Advanced example

In this example, we will see how to sample from priors and likelihoods given as Python functions, and how to dynamically define new parameters. This time, we will start from the interpreter and then learn how to create a pure yaml input file with the same information.

From a Python interpreter

Our likelihood will be a gaussian ring centred at 0 with radius 1. We define it with the following Python function and add it to the information dictionary like this:

import numpy as np
from scipy import stats

def gauss_ring_logp(x, y):
    return stats.norm.logpdf(np.sqrt(x**2+y**2), loc=1, scale=0.2)

info = {"likelihood": {"ring": gauss_ring_logp}}

Note

NB: external likelihood and priors (as well as internal ones) must return log-probabilities.

cobaya will automatically recognise x and y (or whatever parameter names of your choice) as the input parameters of that likelihood, which we have named ring. Let’s define a prior for them:

from collections import OrderedDict as odict

info["params"] = odict([
    ["x", {"prior": {"min": -2, "max": 2}, "ref": 1, "proposal": 0.2}],
    ["y", {"prior": {"min": -2, "max": 2}, "ref": 0, "proposal": 0.2}]])

Now, let’s assume that we want to track the radius of the ring, whose posterior will be approximately gaussian, and the angle, whose posterior will be uniform. We can define them as function of known input parameters:

get_r = lambda x,y: np.sqrt(x**2+y**2)
get_theta = lambda x,y: np.arctan(y/x)

info["params"]["r"] = {"derived": get_r}
info["params"]["theta"] = {"derived": get_theta, "latex": r"\theta",
                           "min": -np.pi/2, "max": np.pi/2}

Now, we add the sampler information and run. Notice the high number of samples requested for just two dimensions, in order to map the curving posterior accurately:

info["sampler"] = {
    "mcmc": {"burn_in": 500, "max_samples": 10000}}

from cobaya.run import run
updated_info, products = run(info)

And now we plot the posterior for x, y, the radius and the angle:

%matplotlib inline
from getdist.mcsamples import MCSamplesFromCobaya
import getdist.plots as gdplt

gdsamples = MCSamplesFromCobaya(updated_info, products["sample"])
gdplot = gdplt.getSubplotPlotter(width_inch=5)
gdplot.triangle_plot(gdsamples, ["x", "y"], filled=True)
gdplot = gdplt.getSubplotPlotter(width_inch=5)
gdplot.plots_1d(gdsamples, ["r", "theta"], nx=2)
_images/example_adv_ring.png _images/example_adv_r_theta.png

Now let’s assume that we are only interested in the region x>y. We can add this constraint as an external prior, in a similar way the external likelihood was added. The logprior for this can be added simply as:

info["prior"] = {"xGTy": lambda x,y: np.log(x>y)}

(Notice that in Python the numerical value of True and False are respectively 0 and 1. This will print a single Warning, since \(log(0)\) is not finite, but cobaya has no problem dealing with infinities.)

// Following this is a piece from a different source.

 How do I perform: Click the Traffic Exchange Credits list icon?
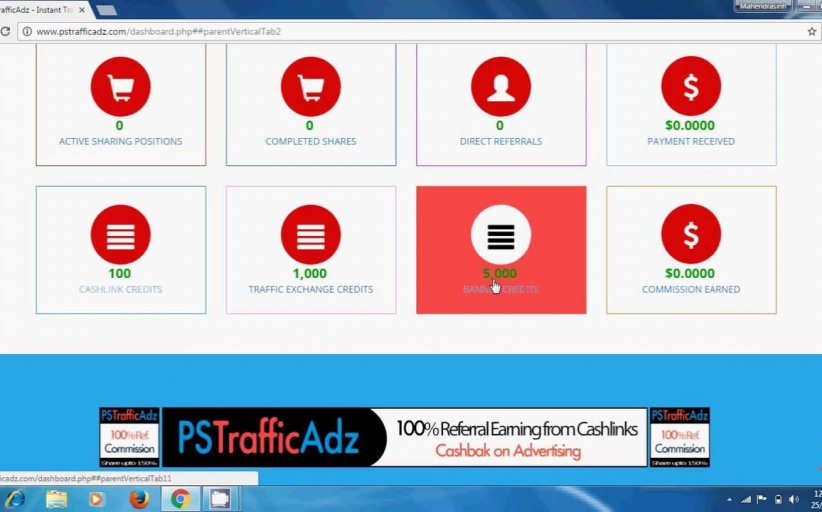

Let’s run with the same configuration and analyse the output:

updated_info_xGTy, products_xGTy = run(info)

gdsamples_xGTy = MCSamplesFromCobaya(
    updated_info_xGTy, products_xGTy["sample"])
gdplot = gdplt.getSubplotPlotter(width_inch=5)
gdplot.triangle_plot(gdsamples_xGTy, ["x", "y"], filled=True)
_images/example_adv_half.png

Alternative: r and theta defined inside the likelihood function

Custom likelihoods also allow for the definition of derived parameters. In this example, it would make sense for r and theta to be computed inside the likelihood. To do that, we would redefine the likelihood as (see details at External likelihoods: how to quickly define your own):

# List available derived parameters in the default value of the `_derived` keyword
def gauss_ring_logp_with_derived(x, y, _derived=["r", "theta"]):
    r = np.sqrt(x**2+y**2)
    # Assuming `_derived` is passed at runtime as a dictionary to be filled
    _derived["r"] = r
    _derived["theta"] = np.arctan(y/x)
    return stats.norm.logpdf(r, loc=1, scale=0.2)

info_alt = {"likelihood": {"ring": gauss_ring_logp_with_derived}}

And remove the definition (but not the mention!) of r and theta in the params block:

info_alt["params"] = odict([
    ["x", {"prior": {"min": -2, "max": 2}, "ref": 1, "proposal": 0.2}],
    ["y", {"prior": {"min": -2, "max": 2}, "ref": 0, "proposal": 0.2}],
    ["r", None],
    ["theta", {"latex": r"\theta"}]])
info_alt["prior"] = {"xGTy": lambda x,y: np.log(x>y)}

Even better: sampling from r and theta directly

The posterior on the radius and the angle is a gaussian times a uniform, much simpler than that on x and y. So we should probably sample on r and theta instead, and we would get a more accurate result with the same number of samples, since now we don’t have the problem of having to go around the ring.

Of course, in principle we would modify the likelihood to take r and theta instead of x and y. But let us assume that this is not easy or even not possible.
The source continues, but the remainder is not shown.